Neon Angels

The Runaways:a conventional film about an unconventional band

The Runaways ** Opens Friday areawide

The best thing about The Runaways is that it gives the '70s all-girl hard-rock band the same sort of conventional music-biopic grandeur bestowed upon Ray Charles and Johnny Cash. The problem with The Runaways is that the band isn't conventional. Guitarist Joan Jett and drummer Sandy West were 17 and 16 when they started the Runaways in 1975, a meeting brokered by 36-year-old producer Kim Fowley, who helped them recruit additional musicians, most notably 17-year-old guitarist Lita Ford and 15-year-old vocalist Cherie Currie. Two albums followed, along with a string of national tours and sold-out Japan stints, where the group was as popular as acts like ABBA and Kiss. By 1978, though, the band started to fizzle out after Currie's departure and breaking ties from their record company and Fowley. They disbanded in 1979.

Director/co-writer Floria Sigismondi's film, based on Currie's memoir Neon Angel, ostensibly covers the same time period, but narrative compression and an overall lack of subtlety get in the way of the story. The movie even tries to cheekily set its tone with its first shot: a drop of blood hitting a 1975 L.A. sidewalk. It's menstrual blood, from the crotch of Cherie Currie (Dakota Fanning), who gets her first period as she and her twin sister Marie (Riley Keough) are heading out on the town. The movie locates the Runaways' artistic struggle in the paths of Currie and Jett (Kristen Stewart) responding to Kim Fowley (Michael Shannon, bringing a scary glee to being so demented).
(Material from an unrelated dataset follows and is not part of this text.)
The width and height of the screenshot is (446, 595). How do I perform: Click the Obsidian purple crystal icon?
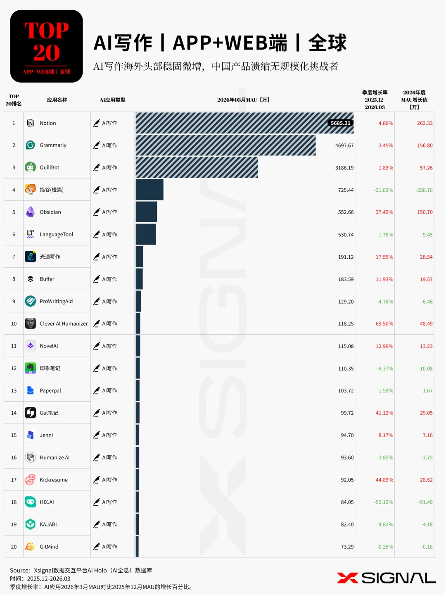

Most disappointing is that, in its efforts to tell the tale of the all-girl rock band, it misses why people still care. While they slightly preceded West Coast punk, mid-1970s rock was already feeling like an old man's game. Yes, the Runways were five girls who just wanted to rock, but in the process — intentionally or not — they were rewriting rock's presumed gender-qua-sexual rulebook. The Runaways tries to make them just another rock legend.